Isaac se encorvó en la bañera hasta que sus labios tocaron el agua. También el policía más poderoso de la ciudad tenía que poner las pelotas en remojo de vez en cuando. El Jefe se estaba viniendo abajo. Su gente le había dejado de lado. Su padre había abandonado a los Sidel cuando él tenía dieciocho años. Una pandilla de adolescentes desquiciados había matado a su madre de una paliza. Estuvo siete meses en coma, y murió dormida mientras Isaac estaba en el Bronx con Papá Guzmann. Su hija estaba en Seattle. Marilyn la Fiera recorría el país coleccionando y descartando maridos. Manfred, su ángel, había muerto por su culpa. Isaac metió a Coen en su guerra con los Guzmann y no consiguió sacar al ángel a tiempo para salvarle el cuello. Ned O’Roarke, su benefactor, se mantuvo en el sillón del comisionado con un tumor en la garganta y durante seis años presidió su propia muerte. Y Kathleen, su mujer, prefería su porción de Florida a la compañía de Isaac.
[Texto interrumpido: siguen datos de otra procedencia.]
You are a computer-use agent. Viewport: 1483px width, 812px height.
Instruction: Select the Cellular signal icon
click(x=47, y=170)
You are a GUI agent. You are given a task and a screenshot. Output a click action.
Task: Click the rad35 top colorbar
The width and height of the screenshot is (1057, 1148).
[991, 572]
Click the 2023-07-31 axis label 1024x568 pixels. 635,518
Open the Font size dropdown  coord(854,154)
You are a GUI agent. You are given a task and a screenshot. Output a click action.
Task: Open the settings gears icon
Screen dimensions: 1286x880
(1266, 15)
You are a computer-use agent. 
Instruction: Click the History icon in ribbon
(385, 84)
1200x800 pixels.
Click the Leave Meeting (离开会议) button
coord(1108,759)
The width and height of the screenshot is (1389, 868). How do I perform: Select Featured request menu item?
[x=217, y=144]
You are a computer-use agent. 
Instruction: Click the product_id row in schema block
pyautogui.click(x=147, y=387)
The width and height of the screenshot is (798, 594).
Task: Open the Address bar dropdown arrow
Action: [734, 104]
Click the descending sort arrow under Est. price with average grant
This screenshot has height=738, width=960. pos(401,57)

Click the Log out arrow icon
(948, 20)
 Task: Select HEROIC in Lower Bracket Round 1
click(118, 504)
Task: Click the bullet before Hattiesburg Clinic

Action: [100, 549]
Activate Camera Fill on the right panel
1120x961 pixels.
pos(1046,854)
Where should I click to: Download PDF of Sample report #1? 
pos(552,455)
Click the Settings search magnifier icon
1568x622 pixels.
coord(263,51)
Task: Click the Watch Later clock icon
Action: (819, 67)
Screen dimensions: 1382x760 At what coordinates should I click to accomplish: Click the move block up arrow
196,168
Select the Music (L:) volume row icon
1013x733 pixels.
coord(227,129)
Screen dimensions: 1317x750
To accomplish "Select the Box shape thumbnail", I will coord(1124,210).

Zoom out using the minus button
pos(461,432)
A Kathleen le interesó la lombriz. Le gustaba la idea de que hubiera un animalito clavado en la tripa de Isaac. Su sufrimiento empezó a excitarla. Ya no era tan santurrón con la boca retorcida en un grito. Se quitó la bata y entró en la bañera con Isaac. El Jefe resopló con fuerza. Era como en los viejos tiempos: el universitario ansioso por lamer a la belleza irlandesa. No conseguía superar sus apetitos más tempranos. Con gusto habría muerto con la cara hundida entre los pechos de Kathleen.

Ambos dieron un respingo en el agua al oír unos fortísimos pitidos. Kathleen intentó sacudirse el ruido de la cabeza.

—Por Dios, estoy sorda —chilló. Isaac tuvo que escabullirse entre sus piernas y revolver en busca de su ropa. Encontró el buscapersonas debajo de una toalla en la cómoda de Kathleen. Desconectó el estúpido aparatejo y se disculpó ante su esposa.

—Lo siento. No puedo hacer nada. Así mis hombres se mantienen en contacto conmigo.

Llamó a su oficina desde el teléfono del vestidor de Kathleen. Pimloe contestó.

—Isaac, los Guzmann han dejado las calles.

—¿Viven entre los restos de la sinagoga?

—No.

—Herbert, no te me pongas elíptico. ¿Dónde están Papá y sus muchachos?

—Se han trasladado a un bar.

—¿Qué bar?

—Reyes de Munster. En Horatio Street.

—¿Cómo crees que entraron allí, Herbert?

—Ni idea. A lo mejor a Papá le gusta el whisky irlandés.

—Idiota. San Patricio les ha colado. Es su bar. Se crió en Horatio Street. Alimentará a Papá con Guinness durante una temporada.

—¿Quieres que le prendamos fuego también?

—Déjalo, Herbert. Yo me ocupo de Papá.

—Isaac, no te preocupes. Tengo a un chico en cada uno de los tejados que dan al bar. El Bebé no puede dar ni medio paso sin que lo sepamos. Jerónimo se va a meter en un lío si le pillamos cerca de un tejado.

—Eso está bien, Herbert. Adiós.

Pimloe se había convertido en el abnegado lugarteniente de Isaac. Desaparecido Rosenblatt el Vaquero, se había olvidado de sus ambiciones y cazaba moscas, mosquitos y marranos para Isaac. El jefe regresó al baño con una sonrisa. Buscaba a Kathleen y a su bañera. Pero la diosa de las inmobiliarias estaba frente al tocador, vestida con falda y blusa.

—Aeropuerto —dijo—. Me voy.

Isaac cogió sus ropas y se fue mientras en su cráneo de comisionado bullían Ojos Azules, Marilyn y Jerónimo.